Reproduce the rows below word for word, from the line containing "At what (x,y)" through the line containing "Looking at the", with both ends included. Leave the pictures out of your answer.

+++

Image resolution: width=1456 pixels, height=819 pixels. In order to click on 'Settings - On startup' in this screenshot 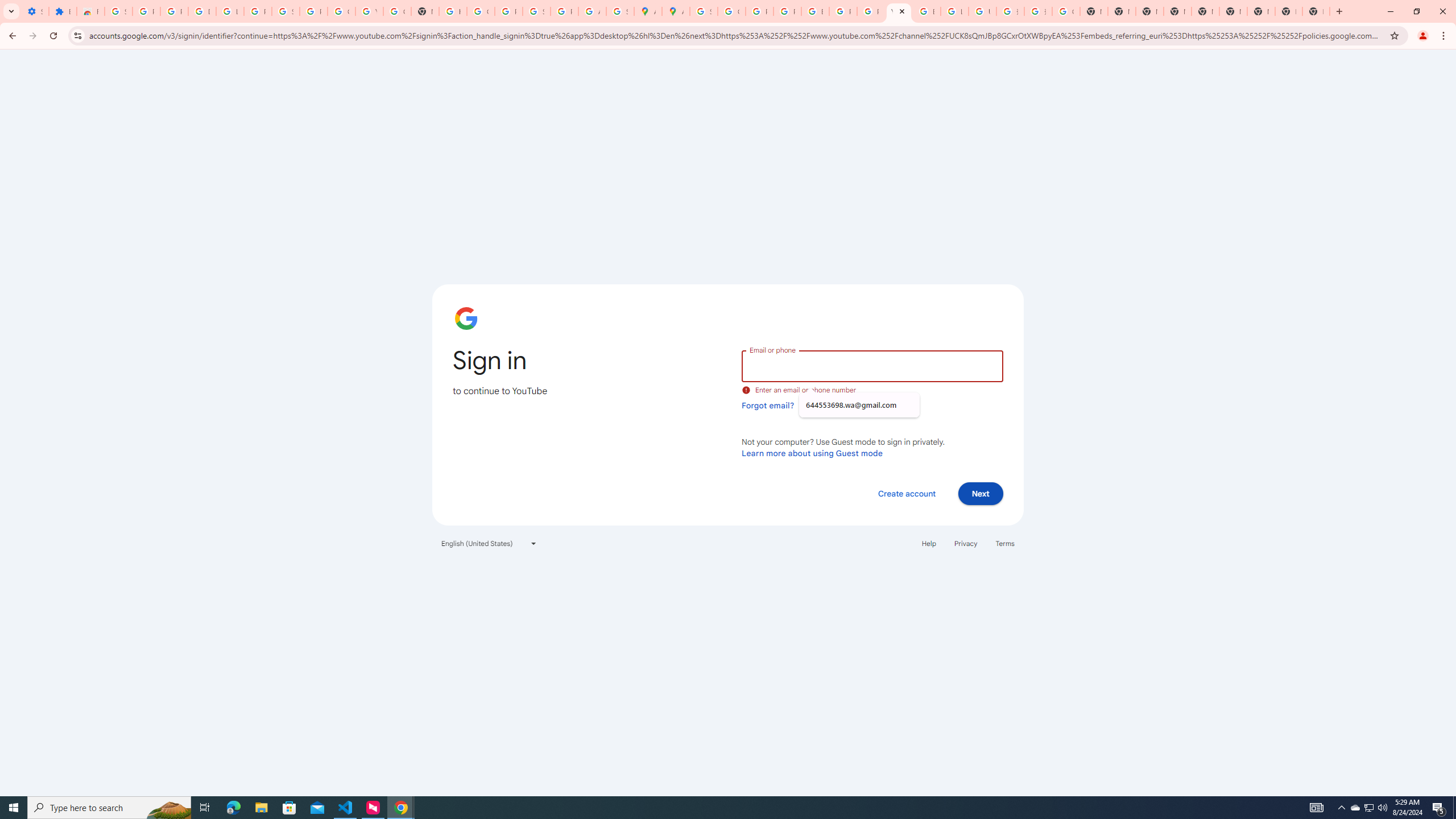, I will do `click(35, 11)`.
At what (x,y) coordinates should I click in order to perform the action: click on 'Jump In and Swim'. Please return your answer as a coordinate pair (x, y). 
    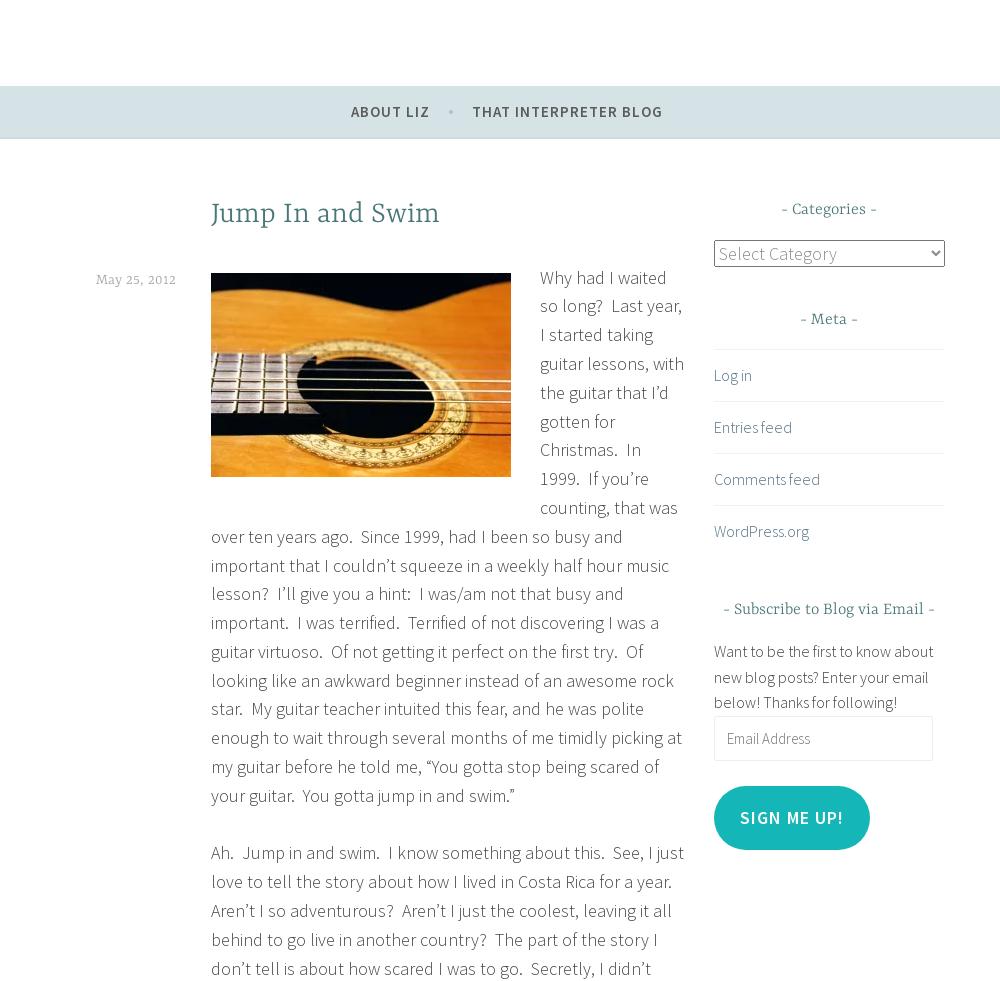
    Looking at the image, I should click on (324, 214).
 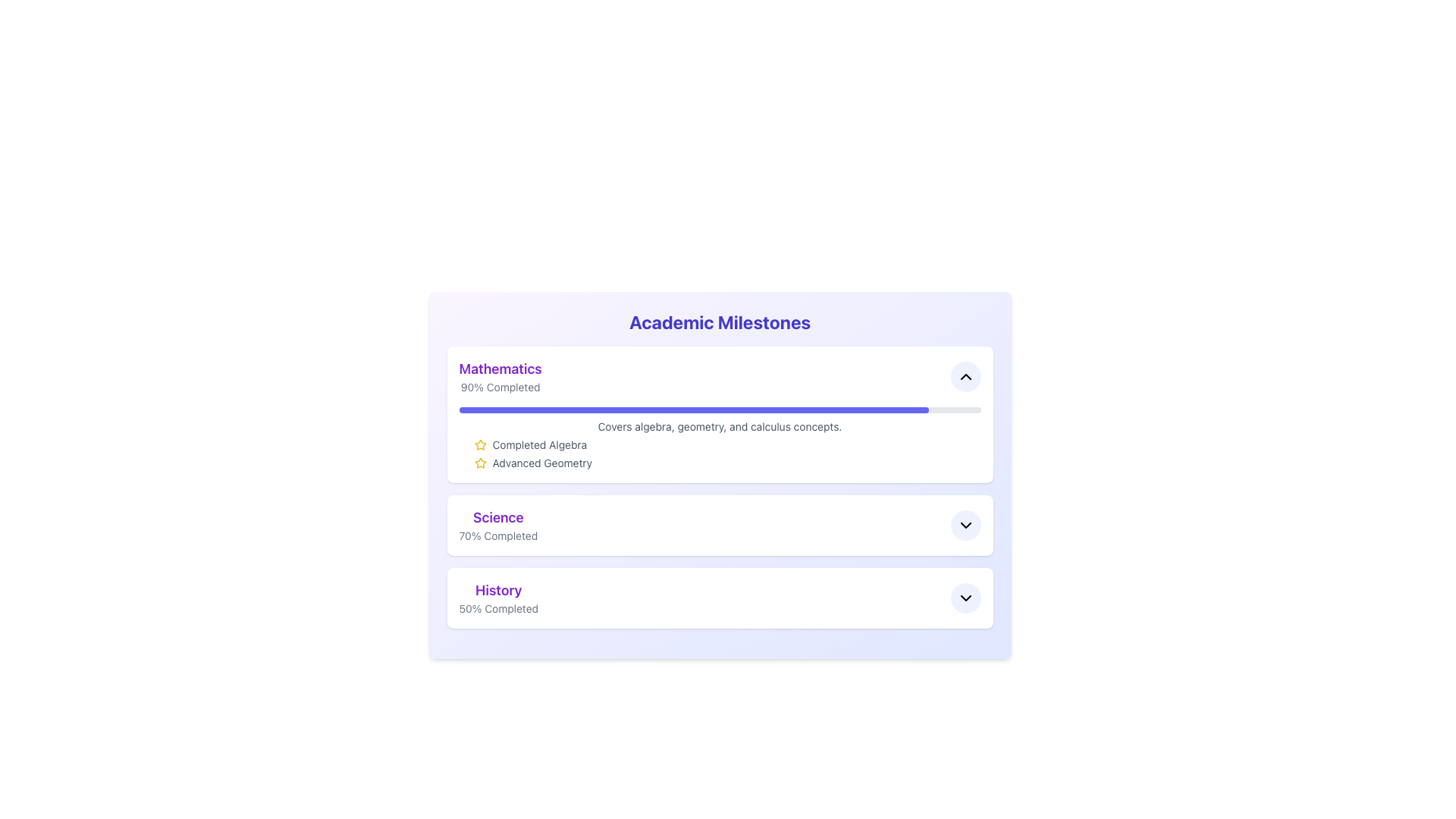 What do you see at coordinates (498, 598) in the screenshot?
I see `progress information from the 'History' text label displaying '50% Completed' in the Academic Milestones section` at bounding box center [498, 598].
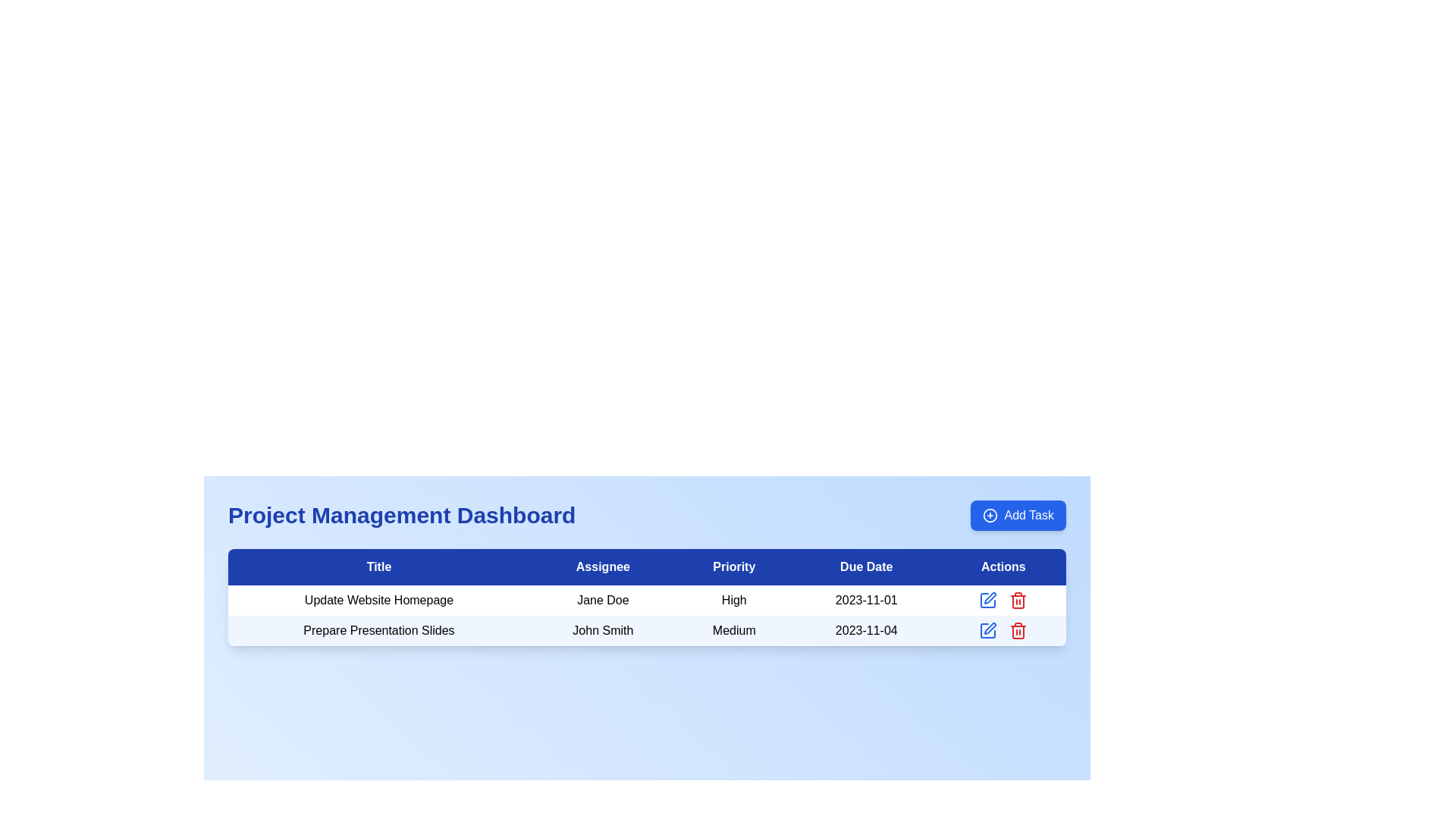 The width and height of the screenshot is (1456, 819). Describe the element at coordinates (1018, 599) in the screenshot. I see `the delete button in the Actions column of the second row of the task table` at that location.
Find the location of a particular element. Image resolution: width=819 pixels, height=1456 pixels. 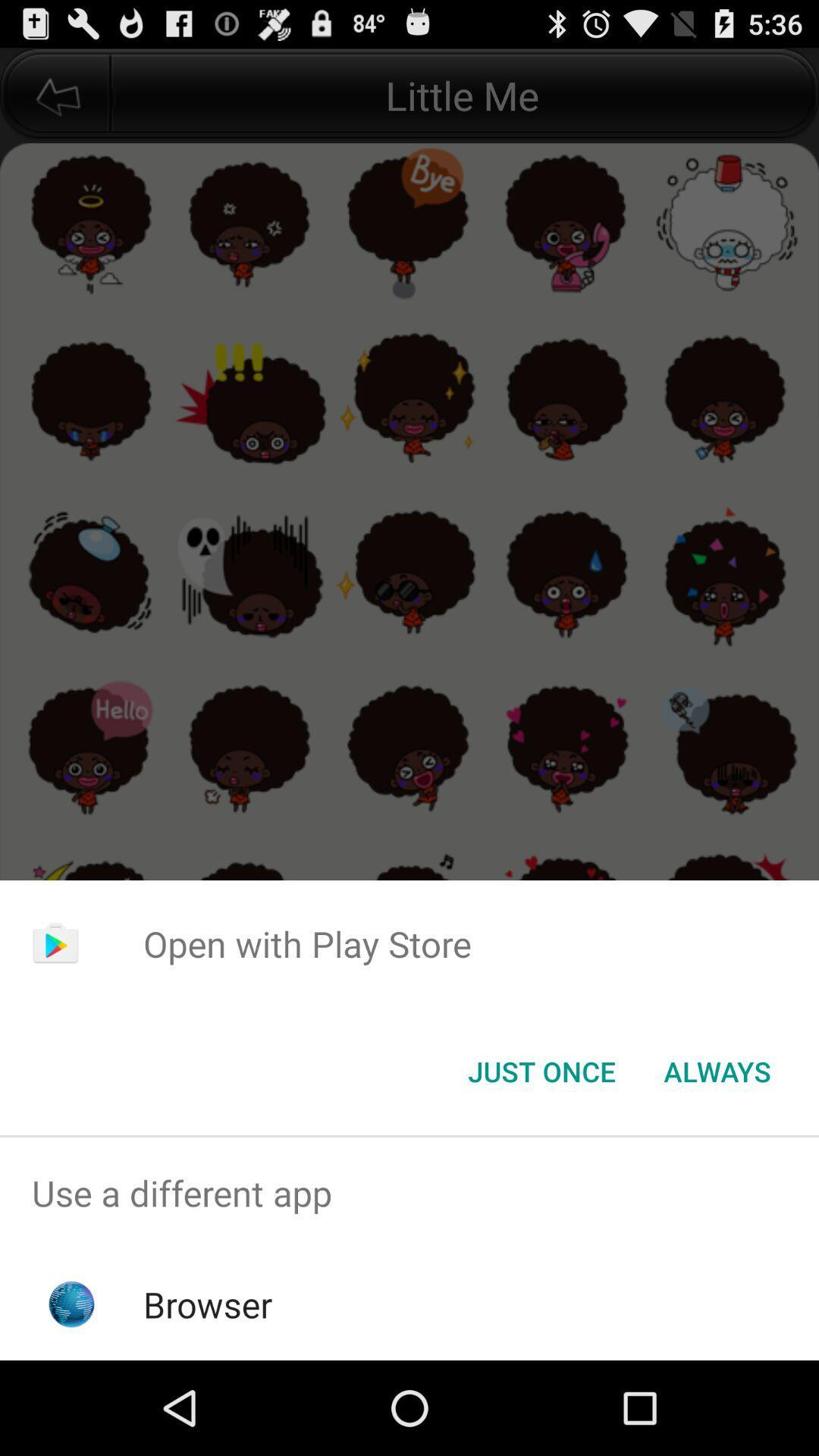

the always item is located at coordinates (717, 1070).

+++

#### Answer to this exercise:
At what (x,y) coordinates should I click in order to perform the action: click on 'Jump In and Swim'. Please return your answer as a coordinate pair (x, y). 
    Looking at the image, I should click on (324, 214).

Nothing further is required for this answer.